A secure OT foundation, a focused workshop, and an early predictive-maintenance save — inside week one of going live.
When a plant runs three shifts on paper, the temptation is to skip ahead to the dashboard. Batesville Casket’s Vicksburg, Mississippi facility wanted something different: a foundation they could own.
The setup
Three shifts, paper-based production tracking, no real-time visibility. Legacy PLCs on the floor were owned and managed by third-party integrators — Batesville’s own engineers had no read access. Leadership wanted to roll out Ignition as a single on-prem platform their team could own.
What was in the way
The OT network wasn’t safe to build on: no segmentation, no documented inventory, no controlled way to add assets without expanding the attack surface. And the existing PLCs were closed — going deeper there was a multi-month conversation Batesville couldn’t wait on.
What we did
Step one was the unglamorous one. Working with Dynex, we ran an OT network assessment and stood up a segmented, isolated control network — clean IT/OT separation and a process that lets Batesville’s own engineers add assets safely.

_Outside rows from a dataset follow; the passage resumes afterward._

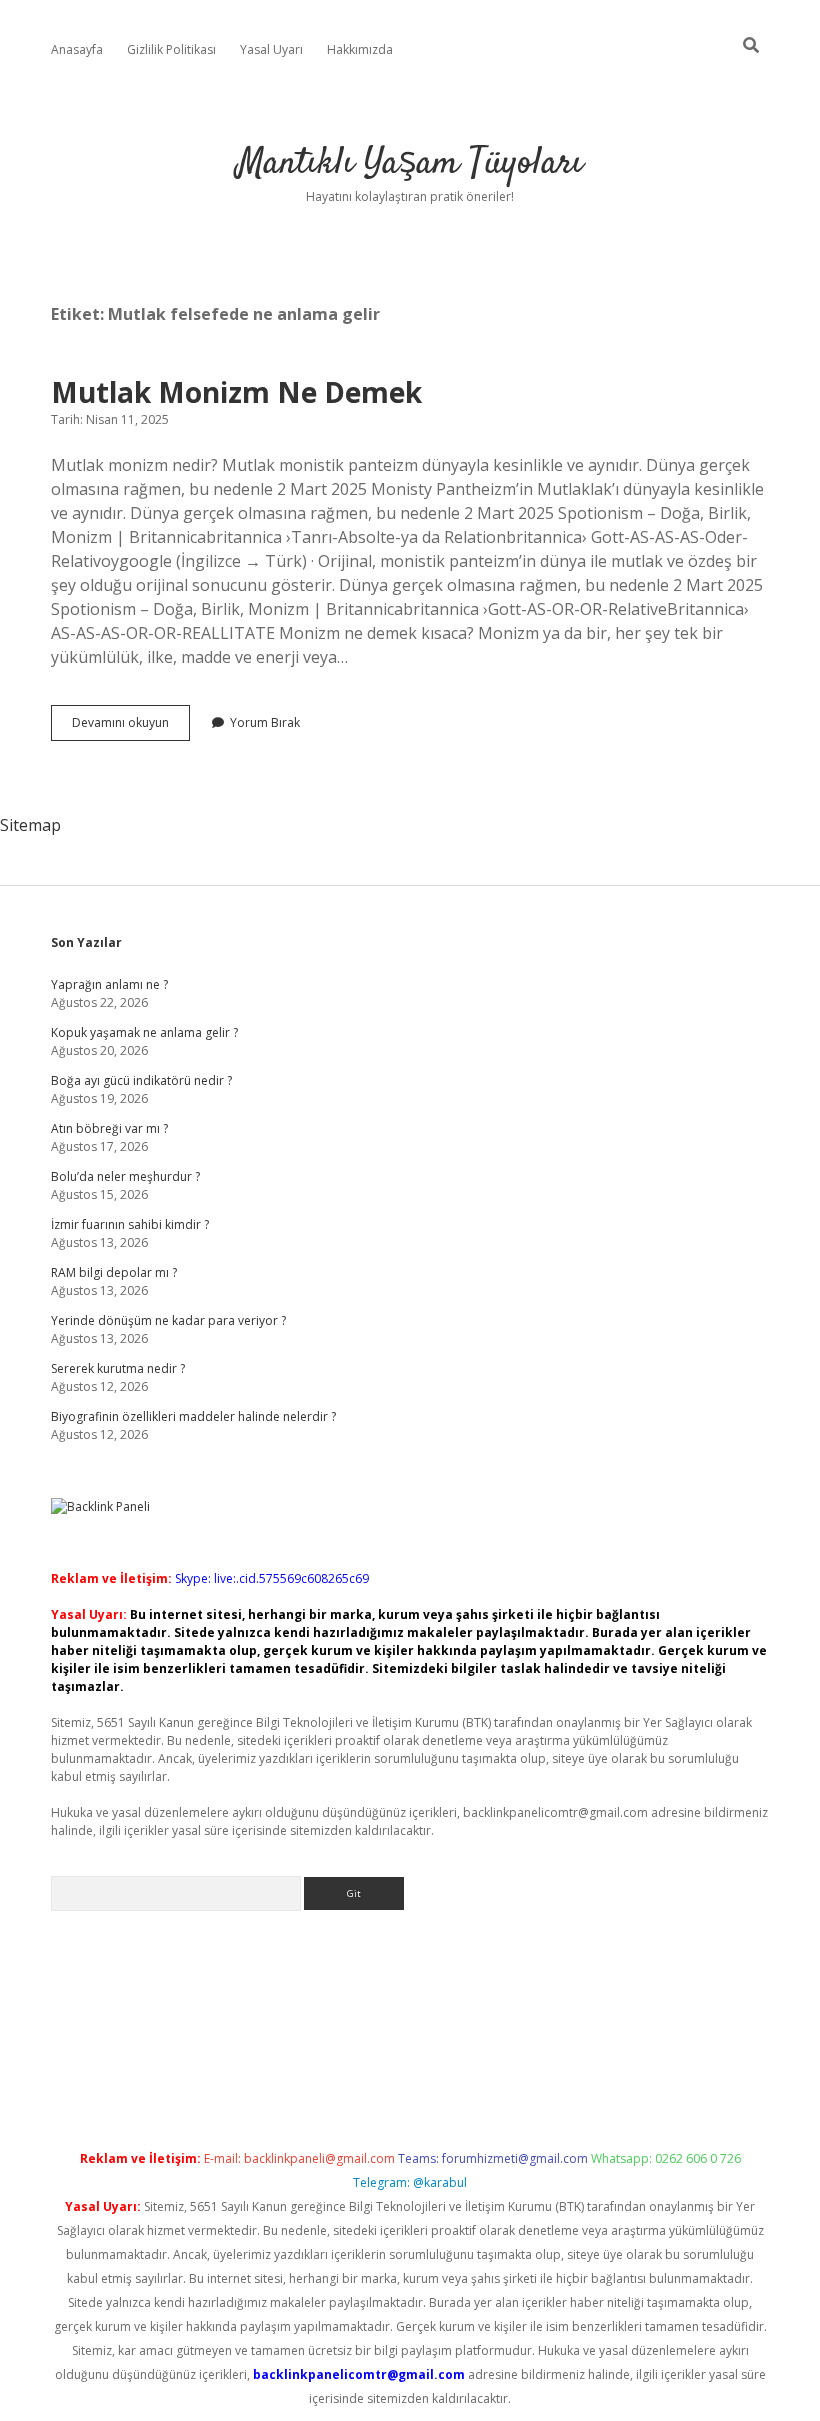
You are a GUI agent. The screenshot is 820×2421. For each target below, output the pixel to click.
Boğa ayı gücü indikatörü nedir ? (141, 1080)
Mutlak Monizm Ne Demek (236, 392)
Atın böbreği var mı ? (109, 1128)
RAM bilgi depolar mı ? (114, 1272)
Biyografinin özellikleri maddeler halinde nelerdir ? (193, 1416)
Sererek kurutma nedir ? (118, 1368)
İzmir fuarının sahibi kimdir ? (130, 1224)
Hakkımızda (360, 49)
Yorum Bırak (265, 722)
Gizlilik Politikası (171, 49)
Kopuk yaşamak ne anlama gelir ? (144, 1032)
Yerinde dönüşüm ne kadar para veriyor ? (168, 1320)
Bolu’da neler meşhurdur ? (125, 1176)
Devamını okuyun (131, 727)
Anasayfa (77, 49)
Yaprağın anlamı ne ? (109, 984)
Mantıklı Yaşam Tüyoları (410, 163)
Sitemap (30, 825)
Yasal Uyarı (271, 49)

Step two was scoping the rollout against business problems, not screens. We installed Ignition with an on-prem SQL backend and OPC UA on the plant floor. Before building anything, we ran a workshop with operators, engineers, and maintenance to break the answers into repeatable patterns we could reuse across the facility.
Step three was first-wave instrumentation. We deployed Opto 22 RIO MM-series modules (PoE-powered) on two saws — a third on the way — covering vibration, board count via photo eye (target: one board every 13 seconds), motor current, motor temperature, and the e-stop circuit. Working solution stood up within one week of equipment arrival.
The first save
Within weeks of going live, vibration on one saw started trending high. The team caught it on the dashboard, took the saw down on a planned window, and replaced the bearing before catastrophic failure.

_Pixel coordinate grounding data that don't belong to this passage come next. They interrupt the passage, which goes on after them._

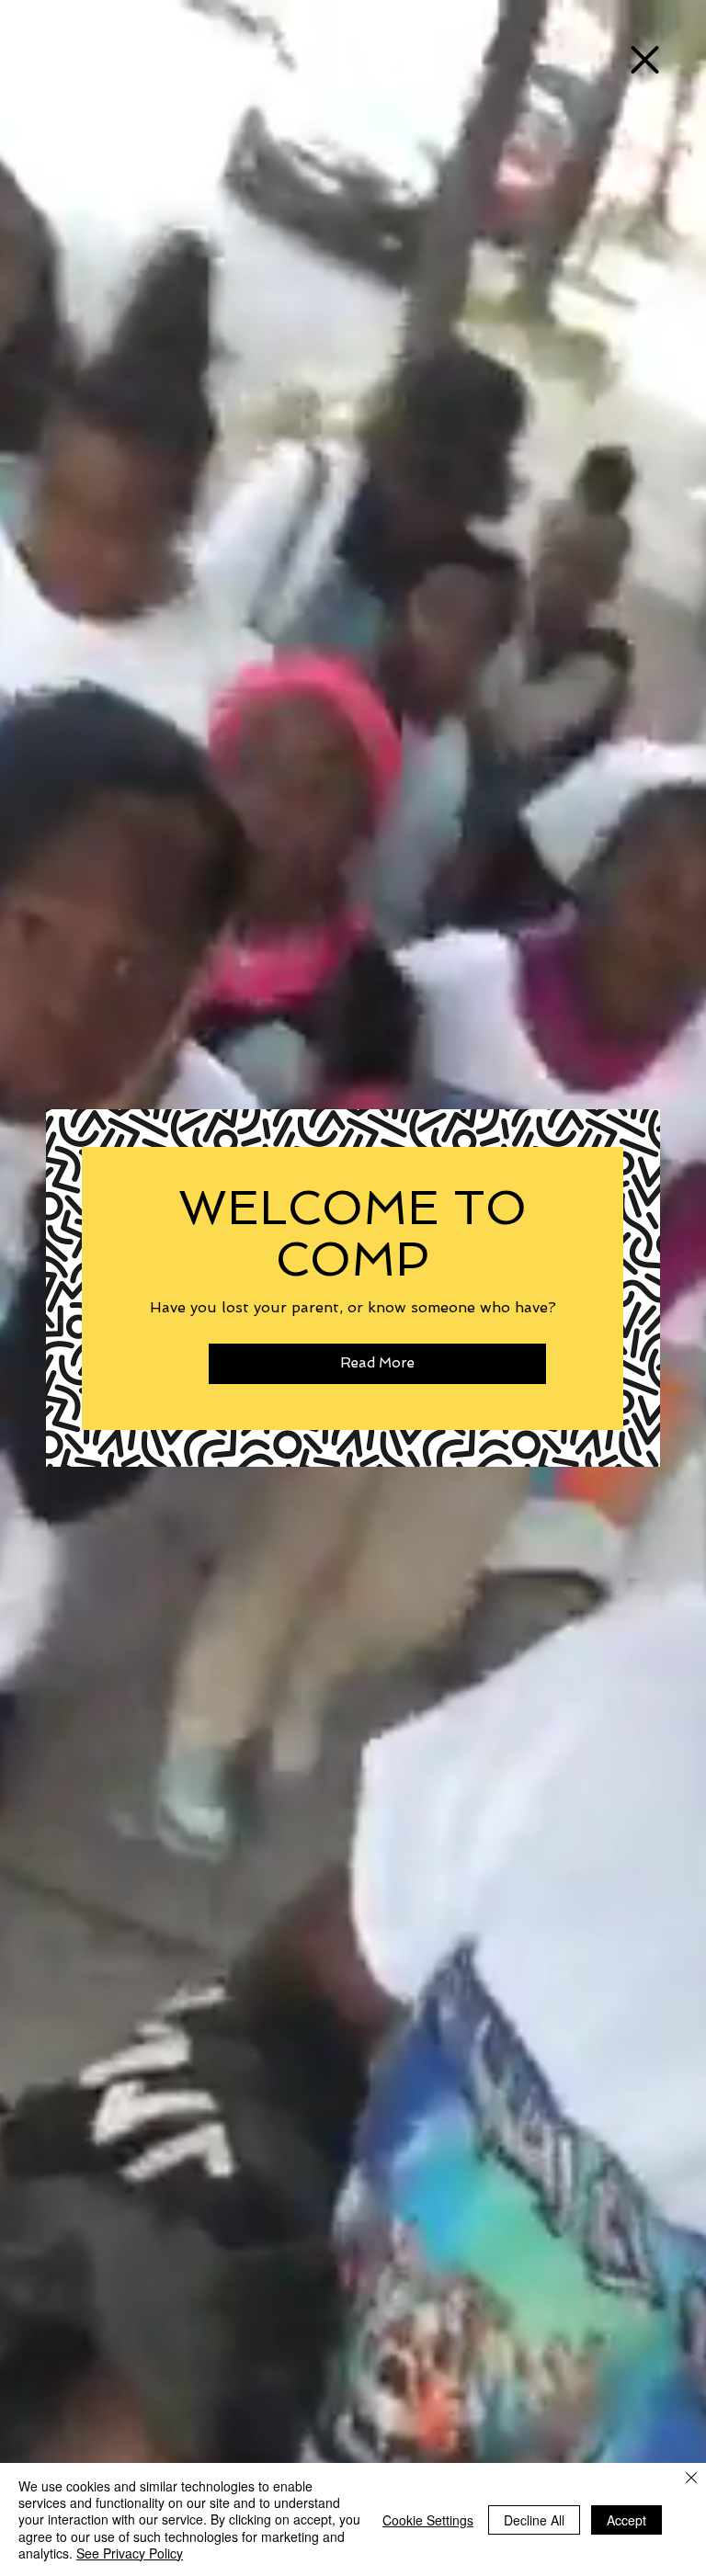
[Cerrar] (691, 2479)
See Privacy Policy (129, 2553)
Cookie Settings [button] (427, 2520)
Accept (626, 2520)
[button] (645, 60)
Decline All (534, 2520)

A new saw of that size has a roughly six-month lead time and a replacement cost in the $50,000–$100,000 range. That single intervention paid back the engagement.
What changed on the floor
- Maintenance shifted from a round-robin schedule to priorities driven by current, vibration, and temperature data
- Batesville purchased 5–6 additional RIOs in the first month and started deploying them on their own
- The same template is now slated to roll out to 4–5 additional facilities
Why it worked
We didn’t lead with the dashboard. We led with the OT network — because everything else sits on top of it. Then we kept the first wave of instrumentation small and concrete enough that the wins were visible inside a week, not a quarter.